-- What is needed --
Reproduce the forum thread about identifying these bees word for word, in full.

━━ Supplied text

# Are These Native Bees? What Kind?



## Sherillynn

I'll be interested in finding out what they are but I had to tell you your photos are amazing!


----------



## taydeko

Sherillynn said:


> I'll be interested in finding out what they are but I had to tell you your photos are amazing!


Thanks, Sherillynn! These are the best pictures, of course. I took about 100. Aren't digital cameras great!

Ted


----------



## WillT

My guess is Pollen Wasp _Pseudomasaris_


----------



## Daniel Y

I would say they are hornets. but in a generic use of the word. the markings between the wings tell me they are some sort of hornet but I cannot say which one. I can say they are not the same as the western Hornet that we have here.

I identify them by the dorsal markings and have ot been able to find a good photo just yet but this may be close.


----------



## Daniel Y

This is the long yellow jacket. it is the closest thing I have been able to find. The patterns on the dorsal of the thorax are very specific to the Hornet as well as the marking on the abdomen. Close is really not good enough but it can sometimes be the case. very close to exact is what you are looking for. The eastern and Southern yellow jacket where also close.


----------



## Tazcan

Look like yellow jackets to me, them boogers like to sting me 5 at a time.


----------



## Tazcan

PS your photos arevery good, thanks for sharing!


----------



## BSAChris

Looks like a pollen wasp, as someone else has noted. A link with some pictures & info: http://bugguide.net/node/view/22272
Your photos are great. And the wasps have a unique "smiley face" on them - nifty!


----------



## taydeko

Thanks for the info! It sure looks like these are pollen wasps from the descriptions and the pictures you have provided.


----------



## WillT

Do you know what type of plant they are feeding on?


----------



## taydeko

WillT said:


> Do you know what type of plant they are feeding on?


I don't know. I have been told that it might be a scorpion flower, but looking that up on the intenet didn't show the same plant. I am still researching that.

Ted


----------



## ElBee

WillT said:


> My guess is Pollen Wasp _Pseudomasaris_


Great guess Will.

Those are indeed _Pseudomasaris_, and although I am not familiar with the flora of TX or NM, I would guess they are foraging on _Phacelia_.

The females have the shorter clubbed antennae and the males have the much longer antennae in the images.

Very cool bugs and great pictures.

Thanks for sharing.


----------



## sqkcrk

First off I'd say they are wasps and secondly they are beautiful. You take good photos. Thanks for Posting them.


----------



## ElBee

Yes, they are vespid wasps. These ones are weird cousins of the hornets. 



sqkcrk said:


> First off I'd say they are wasps and secondly they are beautiful. You take good photos. Thanks for Posting them.


----------

━━━━
━━ Dataset content

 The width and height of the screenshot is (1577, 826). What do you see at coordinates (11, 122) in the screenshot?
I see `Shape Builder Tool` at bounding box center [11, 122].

━━━━

-- Result --
# Are These Native Bees? What Kind?



## Sherillynn

I'll be interested in finding out what they are but I had to tell you your photos are amazing!


----------



## taydeko

Sherillynn said:


> I'll be interested in finding out what they are but I had to tell you your photos are amazing!


Thanks, Sherillynn! These are the best pictures, of course. I took about 100. Aren't digital cameras great!

Ted


----------



## WillT

My guess is Pollen Wasp _Pseudomasaris_


----------



## Daniel Y

I would say they are hornets. but in a generic use of the word. the markings between the wings tell me they are some sort of hornet but I cannot say which one. I can say they are not the same as the western Hornet that we have here.

I identify them by the dorsal markings and have ot been able to find a good photo just yet but this may be close.


----------



## Daniel Y

This is the long yellow jacket. it is the closest thing I have been able to find. The patterns on the dorsal of the thorax are very specific to the Hornet as well as the marking on the abdomen. Close is really not good enough but it can sometimes be the case. very close to exact is what you are looking for. The eastern and Southern yellow jacket where also close.


----------



## Tazcan

Look like yellow jackets to me, them boogers like to sting me 5 at a time.


----------



## Tazcan

PS your photos arevery good, thanks for sharing!


----------



## BSAChris

Looks like a pollen wasp, as someone else has noted. A link with some pictures & info: http://bugguide.net/node/view/22272
Your photos are great. And the wasps have a unique "smiley face" on them - nifty!


----------



## taydeko

Thanks for the info! It sure looks like these are pollen wasps from the descriptions and the pictures you have provided.


----------



## WillT

Do you know what type of plant they are feeding on?


----------



## taydeko

WillT said:


> Do you know what type of plant they are feeding on?


I don't know. I have been told that it might be a scorpion flower, but looking that up on the intenet didn't show the same plant. I am still researching that.

Ted


----------



## ElBee

WillT said:


> My guess is Pollen Wasp _Pseudomasaris_


Great guess Will.

Those are indeed _Pseudomasaris_, and although I am not familiar with the flora of TX or NM, I would guess they are foraging on _Phacelia_.

The females have the shorter clubbed antennae and the males have the much longer antennae in the images.

Very cool bugs and great pictures.

Thanks for sharing.


----------



## sqkcrk

First off I'd say they are wasps and secondly they are beautiful. You take good photos. Thanks for Posting them.


----------



## ElBee

Yes, they are vespid wasps. These ones are weird cousins of the hornets. 



sqkcrk said:


> First off I'd say they are wasps and secondly they are beautiful. You take good photos. Thanks for Posting them.


----------